> _Trecho apresentado_:

A Perspectiva do Patriarcado Na Veiculação do Filme: “Meninos Não Choram” *
Mayara Borges Freitas1
Melissa Valéria Borges Freitas2
RESUMO: O presente trabalho tem como foco central transcorrer a perspectiva do patriarcado que foi apresentado no filme “Meninos não choram” tendo como fundamentação teórica a análise que a autora Heleieth Iara Bongiovani Saffioti faz referência no texto “Não há revolução sem teoria”, IN: Gênero, patriarcado, violência – São Paulo: Editora Fundação Perseu Abramo, 2004.
Palavras-chave: Patriarcado, Violência, Preconceito.
ABSTRACT: This works in question has as its central focus pervade the perspective of patriarchy which was featured in the movie “Boys Do not Cry” having as theoretical analysis that the author Heleieth Iara Bongiovani Saffioti references in the text “There is no revolution without theory”, IN : Gender, patriarchy, violence – São Paulo: Editora Perseus Abramo Foundation, 2004.
Keywords: Patriarchy, Violence, Prejudice.
- INTRODUÇÃO
O patriarcado segundo, Saffioti (2004) deve ser entendido como um regime de dominação e exploração que os homens possuem contra as mulheres. A autora é uma estudiosa no assunto e por meio de seu texto podemos ver o ciclo da opressão e da violência que as mulheres sofrem pelos homens.
A luz dessa teoria de autoras referendadas na temática que investigam e analisam como se dão as relações de gênero, o patriarcado e a violência, que consideraremos o filme “Meninos não Choram”, analisando as suas dimensões referentes ao preconceito, violência de gênero e o patriarcado.
No filme, percebe-se a influência do patriarcado, aqui entendido como o poder do macho na vida das mulheres. Estas se apresentam no filme vulneráveis à essa dominação, em muitas cenas do filme, os homens é que estão no poder ditam normas, hábitos e rotinas na vida das mulheres.

> _Tarefas a cumprir_:
[1] Imprima a parte do artigo sobre o patriarcado no filme “Meninos não choram” que começa em "ABSTRACT: This works" e termina em "Abramo Foundation, 2004.".
[2] Prossiga com a redação do artigo sobre o patriarcado no filme “Meninos não choram” a partir do ponto em que ele termina.

> _Dados de origem_:

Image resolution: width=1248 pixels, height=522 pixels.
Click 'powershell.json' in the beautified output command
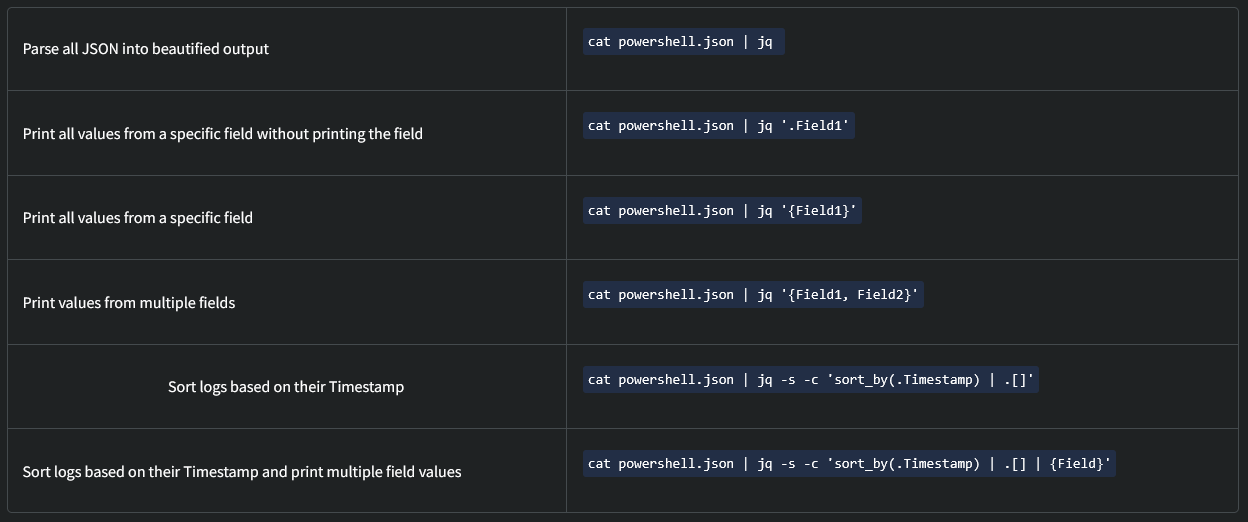676,42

> _Respostas escritas_:
[1]
ABSTRACT: This works in question has as its central focus pervade the perspective of patriarchy which was featured in the movie “Boys Do not Cry” having as theoretical analysis that the author Heleieth Iara Bongiovani Saffioti references in the text “There is no revolution without theory”, IN : Gender, patriarchy, violence – São Paulo: Editora Perseus Abramo Foundation, 2004.

[2]
A personagem central, já vivenciava um conflito de identidade, pois, era do sexo feminino, mas, para esta sua identidade era do sexo masculino, e para aparentar ser como tal, cortava o cabelo, utilizava roupas masculinas e passou a namorar garotas.
Destaca-se que essa identidade da personagem central revela duas posturas: a primeira pode ser fruto de ela possuir uma identidade sexual diferenciada da sua identidade biológica e outra pode ser um próprio preconceito que esta pode sentir pelo fato de ser mulher, pois, conforme destaca Saffioti, o patriarcado às vezes é alimentado e acionado pelas próprias mulheres.
No filme, quando a personagem é questionada sobre o estupro que ela sofreu, esta demonstra nitidamente indignada, frustrada e enojada em afirmar que havia sido violentada em seu órgão sexual feminino, mas, ressalva-se que nesse mesmo momento ela estava novamente sendo vítima e reculpabilizada pela violência sexual que havia sofrido.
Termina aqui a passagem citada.